## Task requirements
In the judgment below, rewrite the passage from "By an Originating" to "Kshs.17,636,494/- (less the sum of USD 8,712. 15)", substituting "Originating Application" for "Originating Summons".
== Page ==
MBOYA WANGONG’U & WAIYAKI ADVOCATES V HAMILTON HARRISON & MATHEWS [2012] KEHC 3070 (KLR) | Professional Undertakings | Esheria

MBOYA WANGONG’U & WAIYAKI ADVOCATES V HAMILTON HARRISON & MATHEWS [2012] KEHC 3070 (KLR)

Full Case Text

REPUBLIC OF KENYA

IN THE HIGH COURT OF KENYA ATNAIROBI

MISCELLANEOUS CIVIL APPLICATION 155 OF 2012

IN THE MATTER OF AN APPLICATION FOR AN ORDER FOR THE ENFORCEMENT OF A PROFESSIONAL UNDERTAKING

BETWEEN

MBOYA WANGONG’U & WAIYAKI ADVOCATES ..………….. PLAINTIFF

AND

HAMILTON HARRISON & MATHEWS ………….……………DEFENDANT

J U D G M E N T

By an Originating Summons dated 20th March, 2012 the Plaintiff, a firm of Advocates sought as against the Defendants, another firm of Advocates two orders. Namely:-

“1)That the Defendant do within such a time to be fixed by this court honour its irrevocable professional undertaking dated 7th January, 2010 to pay to the Plaintiff the sum of Kshs.17,636,494/- (less the sum of USD 8,712. 15)

2) In case of default thereof, the court do issue an order for the enforcement of the Defendant’s professional undertaking to pay to the Plaintiff the sum of Ksh.17,636,494/- (less the sum of USD 8,712. 15) together with interest thereon at court rates from the 31st March 2011 until payment in full”.

The Plaintiff also sought the costs of the Originating Summons. Directions were given on 16th April, 2012 that the Originating Summons be tried by way of Affidavit evidence. It was also directed that the parties file their respective written submissions to be hi-lighted by Counsels. The submissions were filed and the same were hi-lighted on 5th June, 2012.

The Plaintiff’s case was that by an Agreement for Sale and Purchase of Shares made in or about August, 2007, Henry Njoroge and Lucy Njoroge (hereinafter “the Vendors”) the shareholders and directors of Open-view Business Systems Ltd, agreed to sell their shares to Access Kenya Group Ltd at an agreed consideration. That sale was concluded but a dispute arose about the purchase price and offset of amounts claimed under warranties in the said Agreement. The parties negotiated a settlement vide a Deed of Settlement dated 15th December, 2009 (hereinafter “the Deed”) between themselves. The Plaintiffs contended that under the said Deed, a sum of Kshs.17,636,494/- was to be paid to the Defendant firm to hold in an escrow interest bearing account and to be released in terms of Clause 8 of the Deed, that in pursuance of that provision of the Deed the Defendants issued an undertaking to the Plaintiffs dated 7th January, 2010 undertaking to release the said sum of Khs.17,636,494/- in a certain way as set out in that undertaking within one year, that the claims by IBM World Trade Corporation (“IBM”) had been confirmed to be US$8,712. 5 by 30th March, 2011, that the Plaintiffs had instructed the Defendants to pay the said sum of US$8,712. 15 to IBM and release the balance to the Plaintiffs but the Defendants had failed to either pay the said sum of US$8,712. 15 to IBM or to release the balance to the Plaintiffs, that the undertaking was now enforceable and  that the undertaking was restricted to Clause 8 of the Deed whose conditions had been met thereby making the undertaking enforceable.
===
== Dataset extract ==
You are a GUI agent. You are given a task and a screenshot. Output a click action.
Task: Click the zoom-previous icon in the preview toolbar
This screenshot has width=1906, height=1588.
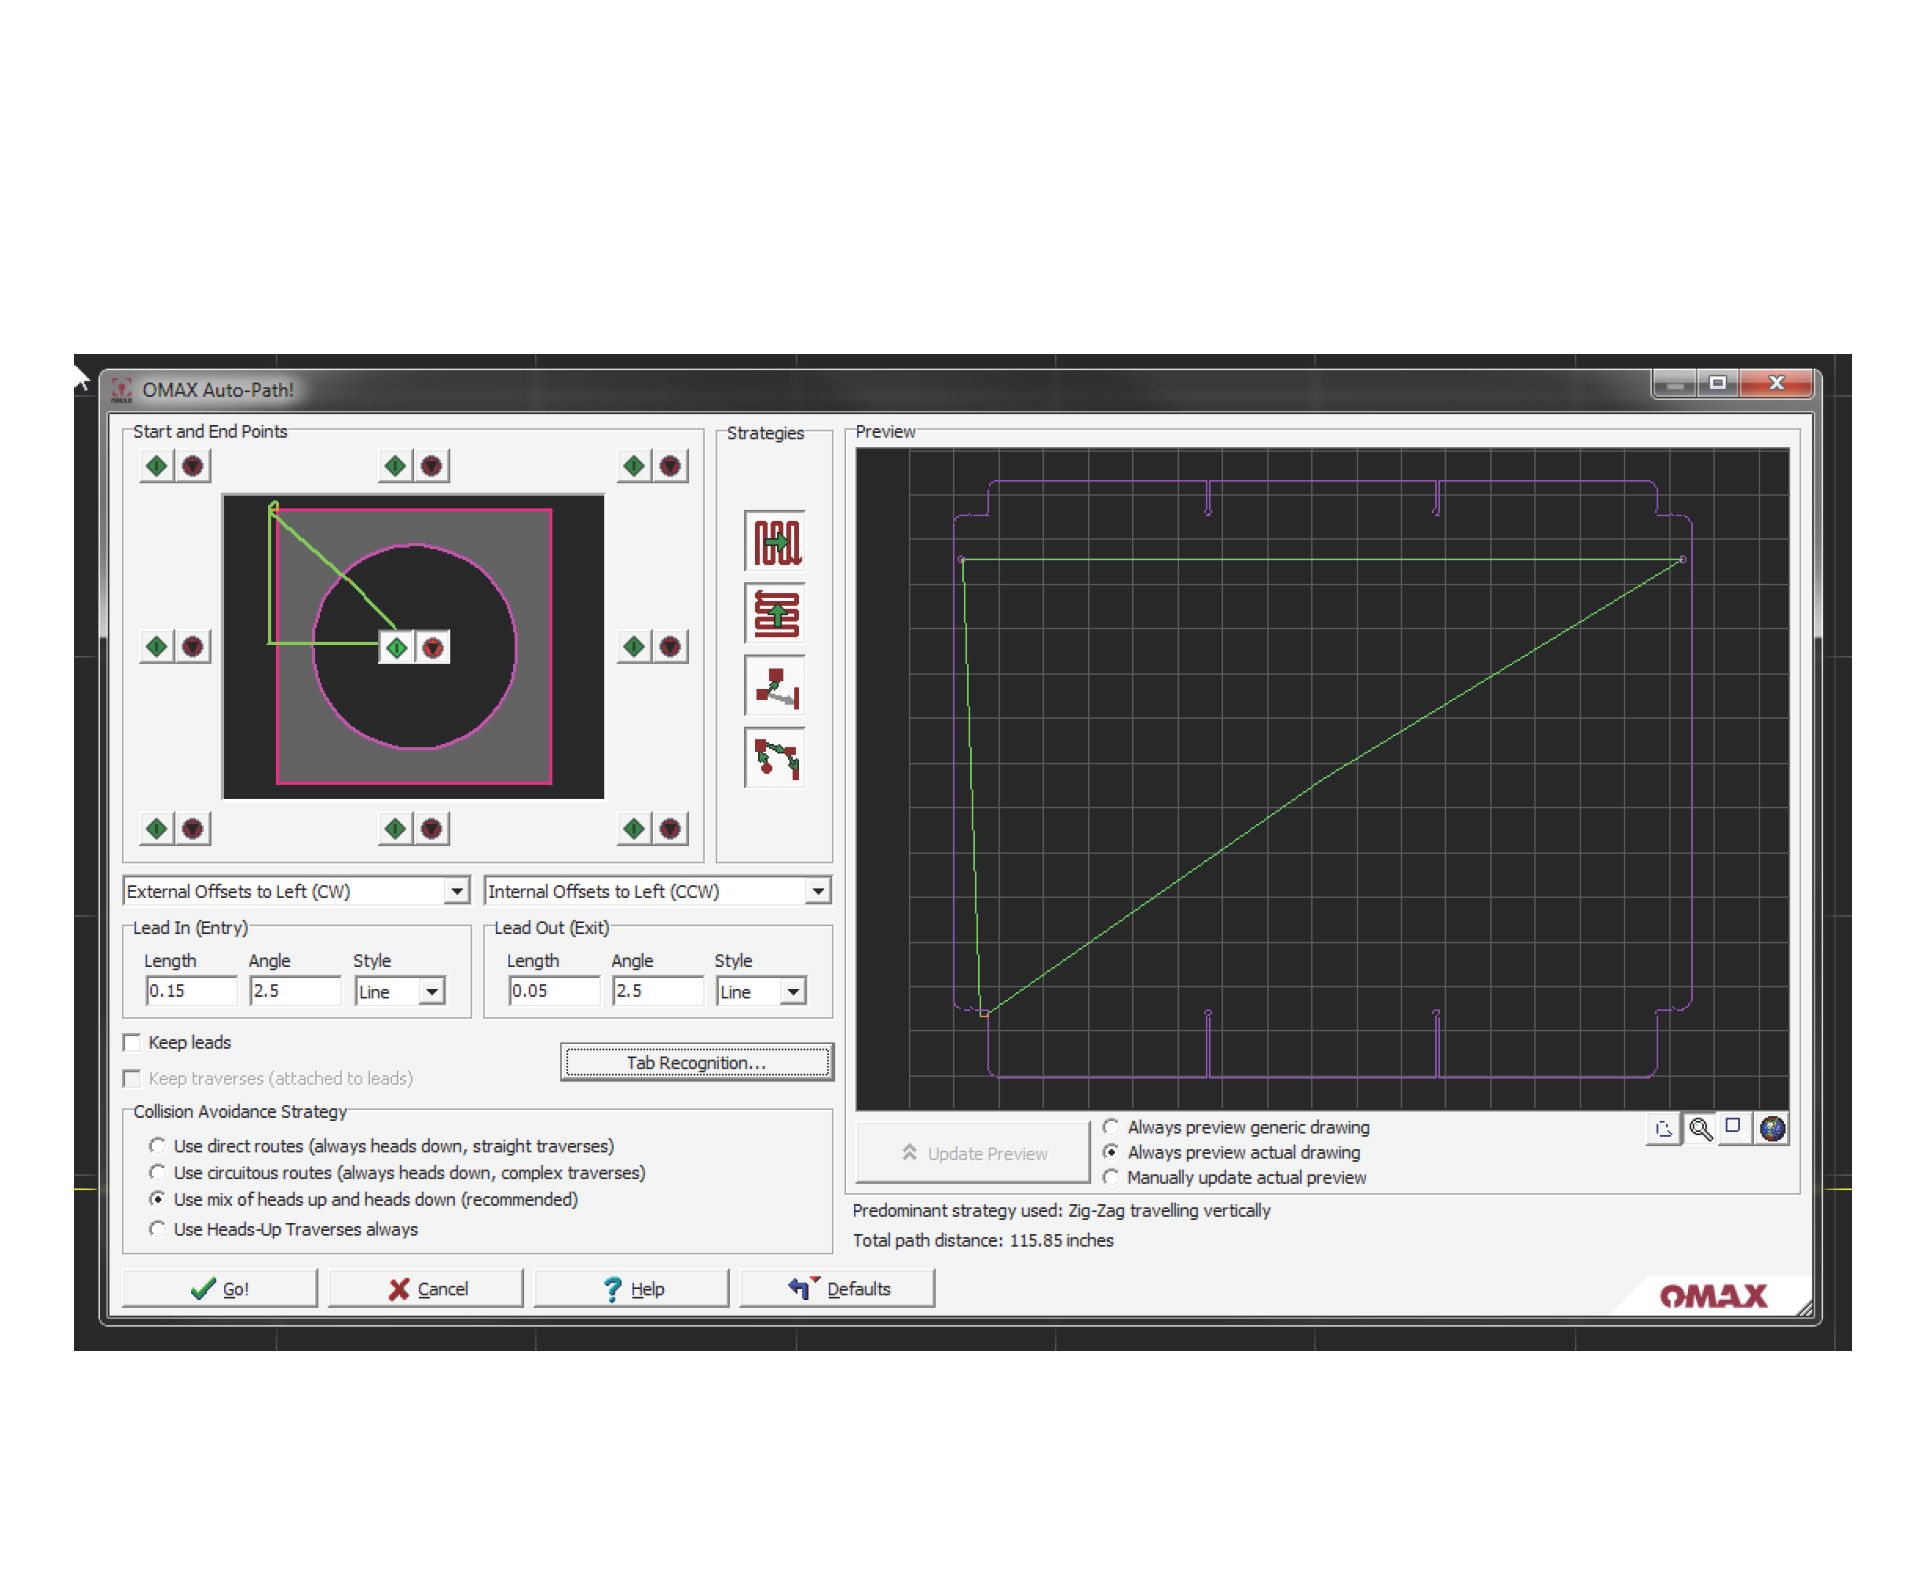point(1663,1129)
===
## Correct answer
By an Originating Application dated 20th March, 2012 the Plaintiff, a firm of Advocates sought as against the Defendants, another firm of Advocates two orders. Namely:-

“1)That the Defendant do within such a time to be fixed by this court honour its irrevocable professional undertaking dated 7th January, 2010 to pay to the Plaintiff the sum of Kshs.17,636,494/- (less the sum of USD 8,712. 15)